5) In-house bespoke software development and maintenance → ∞
Many former software customers will choose to build and maintain solutions internally—because they can.
The operating business typically
understands the customer problem best;
has access to vast proprietary data;
can iterate faster when the cost of building falls;
can tailor solutions precisely to workflows (instead of adapting workflows to a vendor).
In-house development won’t replace every SaaS category, but the center of gravity shifts. “Buy vs. build” changes when building becomes radically cheaper, faster, and safer.
6) Product strategy, product management, and UX → the new bottleneck
Here’s the twist: for all its ability to execute on a plan, AI is still not great at choosing the right plan.
It can generate options, drafts, and variations. But it struggles with strategy grounded in:
real market research
customer insight and segmentation
sharp product tradeoffs
coherent positioning
state-of-the-art UX that users actually love
These tasks become the new bottleneck.
Companies that employ the best people in product strategy, product management, and UX will thrive. Everyone else will simply implement more failing products—faster.
Sustained advantage will come from doing the hard work of defining what a winning product means now, then executing quickly. AI will make these product stakeholders dramatically more productive, but humans will remain in the driver’s seat—and become more impactful, not less.
A bimodal future
The picture that emerges is bimodal:
On one hand, software vendors and customers alike can’t continue to do business as usual. Heavy processes, large teams, legacy architectures, and obsolete specs become existential liabilities.
On the other hand, there is real opportunity. Capturing it will require our best minds, precise day-to-day execution, and product processes that are state-of-the-art—and constantly evolving.

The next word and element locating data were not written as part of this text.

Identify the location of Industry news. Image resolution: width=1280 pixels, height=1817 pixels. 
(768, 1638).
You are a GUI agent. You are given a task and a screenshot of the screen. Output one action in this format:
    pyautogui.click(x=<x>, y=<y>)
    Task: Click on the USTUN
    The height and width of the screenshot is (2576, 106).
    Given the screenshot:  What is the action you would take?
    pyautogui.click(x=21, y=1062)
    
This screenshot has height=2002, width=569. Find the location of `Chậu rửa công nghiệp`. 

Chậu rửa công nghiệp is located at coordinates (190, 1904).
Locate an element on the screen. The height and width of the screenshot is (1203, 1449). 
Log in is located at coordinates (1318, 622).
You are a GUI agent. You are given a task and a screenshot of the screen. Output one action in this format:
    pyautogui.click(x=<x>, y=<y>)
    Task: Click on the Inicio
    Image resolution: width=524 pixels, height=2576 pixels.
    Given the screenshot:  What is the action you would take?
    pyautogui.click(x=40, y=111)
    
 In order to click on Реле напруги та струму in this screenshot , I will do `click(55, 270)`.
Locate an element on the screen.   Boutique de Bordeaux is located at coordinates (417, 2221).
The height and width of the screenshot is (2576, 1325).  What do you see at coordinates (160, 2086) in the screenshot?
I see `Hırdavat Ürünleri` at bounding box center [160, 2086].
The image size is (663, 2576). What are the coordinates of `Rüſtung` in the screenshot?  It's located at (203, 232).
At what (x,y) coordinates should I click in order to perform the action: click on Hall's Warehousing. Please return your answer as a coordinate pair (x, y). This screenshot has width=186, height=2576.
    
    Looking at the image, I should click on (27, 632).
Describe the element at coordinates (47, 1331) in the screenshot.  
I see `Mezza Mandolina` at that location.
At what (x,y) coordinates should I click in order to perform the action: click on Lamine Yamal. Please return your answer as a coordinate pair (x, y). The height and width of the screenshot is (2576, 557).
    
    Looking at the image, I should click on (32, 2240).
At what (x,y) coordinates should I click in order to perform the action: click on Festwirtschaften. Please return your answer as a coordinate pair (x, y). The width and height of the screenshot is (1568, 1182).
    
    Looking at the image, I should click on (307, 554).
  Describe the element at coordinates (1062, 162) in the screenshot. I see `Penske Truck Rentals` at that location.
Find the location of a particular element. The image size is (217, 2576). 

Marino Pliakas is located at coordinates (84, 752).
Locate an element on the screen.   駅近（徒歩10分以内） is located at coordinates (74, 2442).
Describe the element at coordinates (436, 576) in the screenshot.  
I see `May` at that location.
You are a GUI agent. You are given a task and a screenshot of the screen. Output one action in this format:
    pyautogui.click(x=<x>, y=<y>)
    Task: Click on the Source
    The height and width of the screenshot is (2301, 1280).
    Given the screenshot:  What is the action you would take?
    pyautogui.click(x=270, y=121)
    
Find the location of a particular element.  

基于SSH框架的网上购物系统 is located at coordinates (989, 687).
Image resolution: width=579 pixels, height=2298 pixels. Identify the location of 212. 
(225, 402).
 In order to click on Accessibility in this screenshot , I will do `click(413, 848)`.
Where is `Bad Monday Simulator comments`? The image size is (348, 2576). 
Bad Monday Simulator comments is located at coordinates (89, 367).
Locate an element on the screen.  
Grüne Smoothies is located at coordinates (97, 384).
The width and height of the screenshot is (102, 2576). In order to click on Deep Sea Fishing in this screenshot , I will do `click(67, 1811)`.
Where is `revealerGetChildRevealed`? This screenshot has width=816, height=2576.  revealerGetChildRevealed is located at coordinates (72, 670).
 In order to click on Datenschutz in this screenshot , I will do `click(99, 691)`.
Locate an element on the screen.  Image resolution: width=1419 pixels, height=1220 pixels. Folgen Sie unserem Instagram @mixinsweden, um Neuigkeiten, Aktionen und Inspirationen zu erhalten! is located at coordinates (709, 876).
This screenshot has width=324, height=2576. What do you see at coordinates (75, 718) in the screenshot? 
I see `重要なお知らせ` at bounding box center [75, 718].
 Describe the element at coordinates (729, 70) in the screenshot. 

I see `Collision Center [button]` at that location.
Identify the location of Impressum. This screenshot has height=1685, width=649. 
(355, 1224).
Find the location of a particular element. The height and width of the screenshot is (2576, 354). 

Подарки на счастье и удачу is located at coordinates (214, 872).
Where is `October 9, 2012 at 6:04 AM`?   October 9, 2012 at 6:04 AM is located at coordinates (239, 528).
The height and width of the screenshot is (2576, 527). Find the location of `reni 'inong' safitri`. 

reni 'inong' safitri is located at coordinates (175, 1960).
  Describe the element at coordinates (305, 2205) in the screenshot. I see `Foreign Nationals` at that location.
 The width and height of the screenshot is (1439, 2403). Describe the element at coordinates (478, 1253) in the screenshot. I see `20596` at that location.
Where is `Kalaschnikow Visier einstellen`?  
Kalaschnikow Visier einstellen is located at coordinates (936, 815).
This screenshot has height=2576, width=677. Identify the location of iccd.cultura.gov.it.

Recent market turmoil around public software companies is only one expression of a deeper shift and uncertainty shared by all stakeholders: investors, entrepreneurs, individual developers, and customers.
The SaaS era isn’t ending because software stops mattering.
It’s ending because software becomes too easy to produce, and value migrates to what’s hardest to copy: subject-matter insight, proprietary data, distribution, and trust.